[Tekstblok]

----------------

Deze gnostische visie op de kosmos heeft zijn positieve aspect in zijn visie op de natuur als een symbool, en in de daaruit voortvloeiende studie van de wetenschappen die zich bezighouden met natuurverschijnselen, niet als feiten maar als symbolen van hogere graden van werkelijkheid. In hun symbolische aspecten kunnen alchemie en astrologie in feite worden beschouwd als kosmische ondersteuningen voor de metafysische contemplatie van de gnostici.
Aangezien het universum het 'lichaam' van de logos is, en aangezien de logos zich ook microkosmisch manifesteert in de mens, krijgt de gnosticus een grotere intimiteit met het universum naarmate hij meer geïntegreerd raakt in de lichtbron van zijn eigen wezen. In principe bevat het menselijk lichaam als microkosmos het heelal in miniatuur, gezien als de macrokosmos. Bovendien is het Principe dat zich in het centrum van het wezen van de mens bevindt, hetzelfde intellect 'waardoor alle dingen worden gemaakt'. Dit is de reden waarom de gnostici geloven dat de beste manier om de natuur in haar essentie te leren kennen, in plaats van in haar details, is door zichzelf te zuiveren totdat iemands wezen verlicht is door het intellect. Na aldus het centrum te hebben bereikt, heeft de gnosticus in principe de kennis van alle dingen verworven.

----------------

[Gegevens]
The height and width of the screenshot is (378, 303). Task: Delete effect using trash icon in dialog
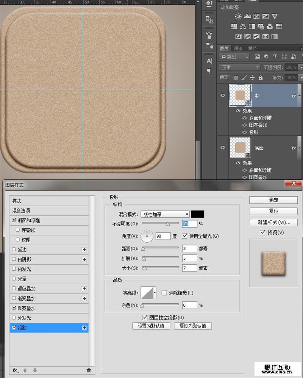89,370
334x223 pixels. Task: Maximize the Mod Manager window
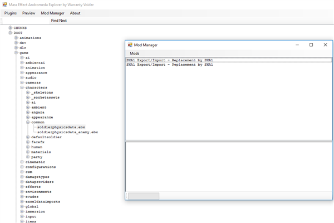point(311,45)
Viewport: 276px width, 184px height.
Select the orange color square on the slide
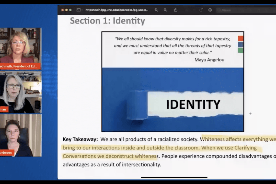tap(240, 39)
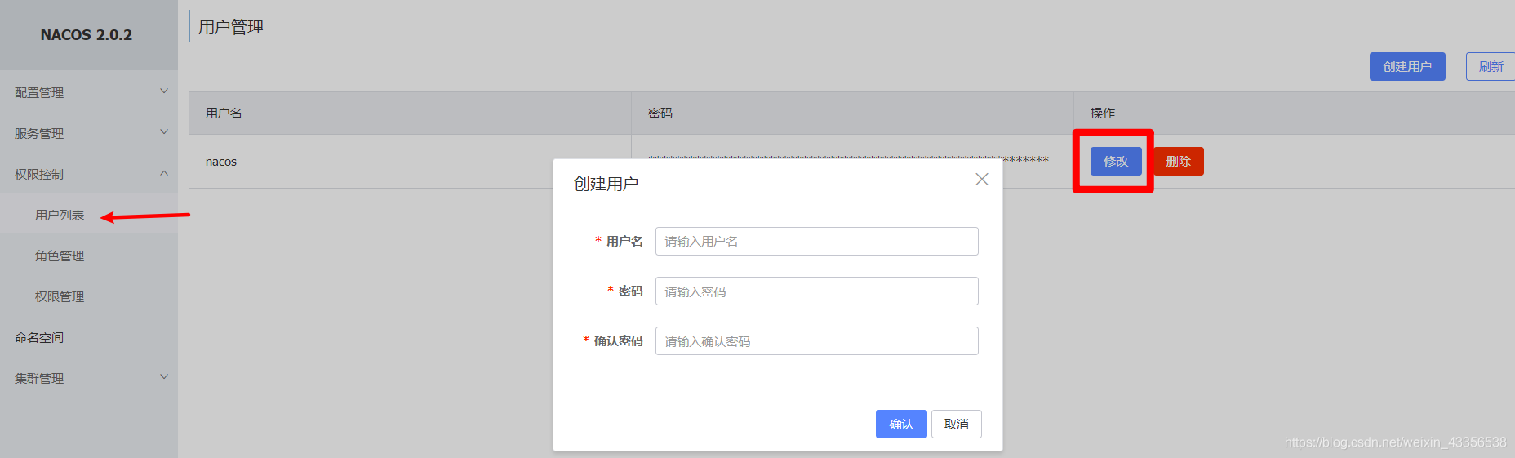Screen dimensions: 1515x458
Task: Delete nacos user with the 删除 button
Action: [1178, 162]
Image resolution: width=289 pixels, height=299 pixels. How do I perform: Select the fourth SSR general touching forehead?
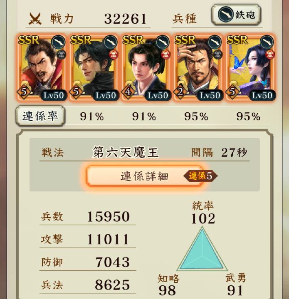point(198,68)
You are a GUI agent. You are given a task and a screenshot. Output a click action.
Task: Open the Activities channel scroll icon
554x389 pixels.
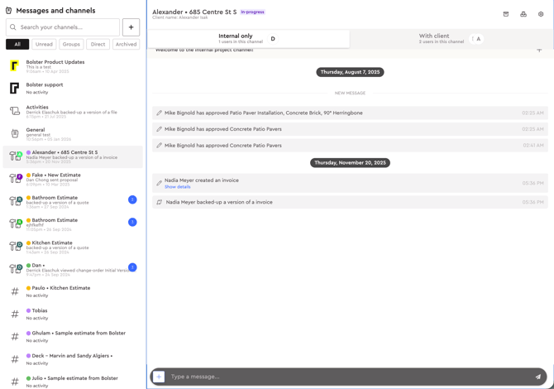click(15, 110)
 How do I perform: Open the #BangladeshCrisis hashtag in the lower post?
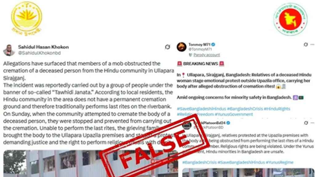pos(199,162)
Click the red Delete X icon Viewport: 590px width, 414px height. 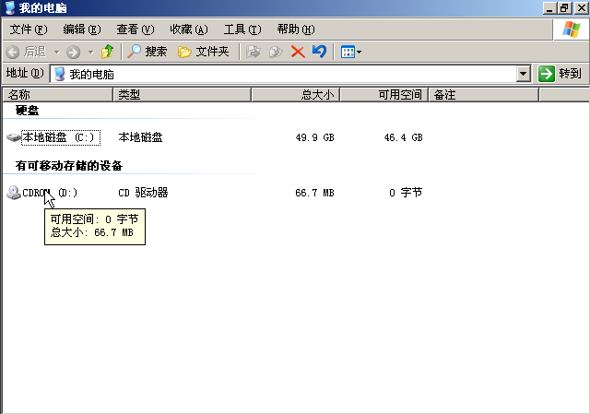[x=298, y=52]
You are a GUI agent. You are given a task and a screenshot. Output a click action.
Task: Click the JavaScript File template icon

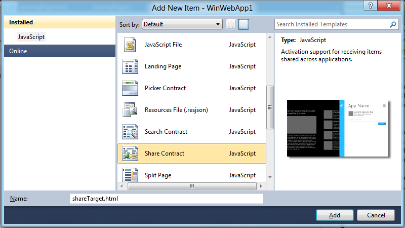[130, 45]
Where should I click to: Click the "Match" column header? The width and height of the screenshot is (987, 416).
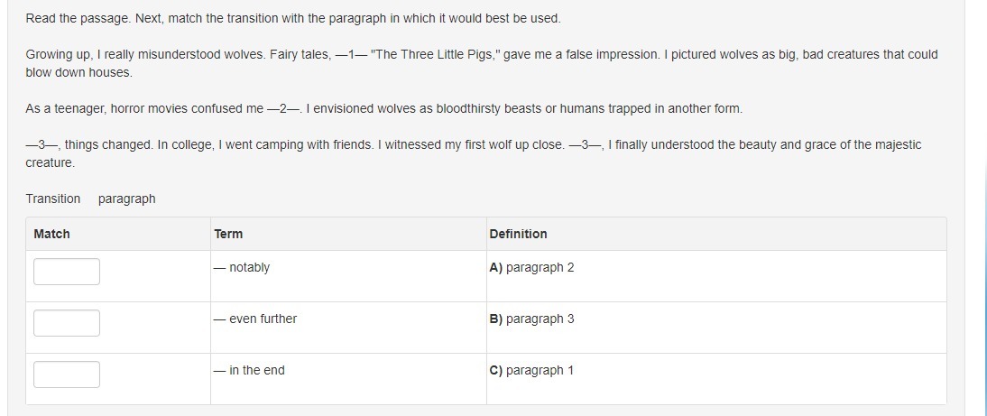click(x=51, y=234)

----------------

[Opdrachten]
**A)** Schrijf uit de tekst over de gnostische visie op de kosmos het stuk van "Aangezien het universum" tot en met "alle dingen verworven." woordelijk over.
**B)** Zet de rijen van de regel met "334x223 pixels. Task: Maximize" tot en met de regel met "click(15, 110)" in een JSON-lijst van strings, één string per regel en zonder lege regels. Neem alleen die regels op en laat de afbeeldingen weg.

[Antwoorden]
**A)**
Aangezien het universum het 'lichaam' van de logos is, en aangezien de logos zich ook microkosmisch manifesteert in de mens, krijgt de gnosticus een grotere intimiteit met het universum naarmate hij meer geïntegreerd raakt in de lichtbron van zijn eigen wezen. In principe bevat het menselijk lichaam als microkosmos het heelal in miniatuur, gezien als de macrokosmos. Bovendien is het Principe dat zich in het centrum van het wezen van de mens bevindt, hetzelfde intellect 'waardoor alle dingen worden gemaakt'. Dit is de reden waarom de gnostici geloven dat de beste manier om de natuur in haar essentie te leren kennen, in plaats van in haar details, is door zichzelf te zuiveren totdat iemands wezen verlicht is door het intellect. Na aldus het centrum te hebben bereikt, heeft de gnosticus in principe de kennis van alle dingen verworven.

**B)**
[
  "334x223 pixels. Task: Maximize the Mod Manager window",
  "point(311,45)",
  "Viewport: 276px width, 184px height.",
  "Select the orange color square on the slide",
  "tap(240, 39)",
  "Screen dimensions: 1515x458",
  "Task: Delete nacos user with the 删除 button",
  "Action: [1178, 162]",
  "Image resolution: width=289 pixels, height=299 pixels. How do I perform: Select the fourth SSR general touching forehead?",
  "point(198,68)",
  "You are a GUI agent. You are given a task and a screenshot. Output a click action.",
  "Task: Open the Activities channel scroll icon",
  "554x389 pixels.",
  "click(15, 110)"
]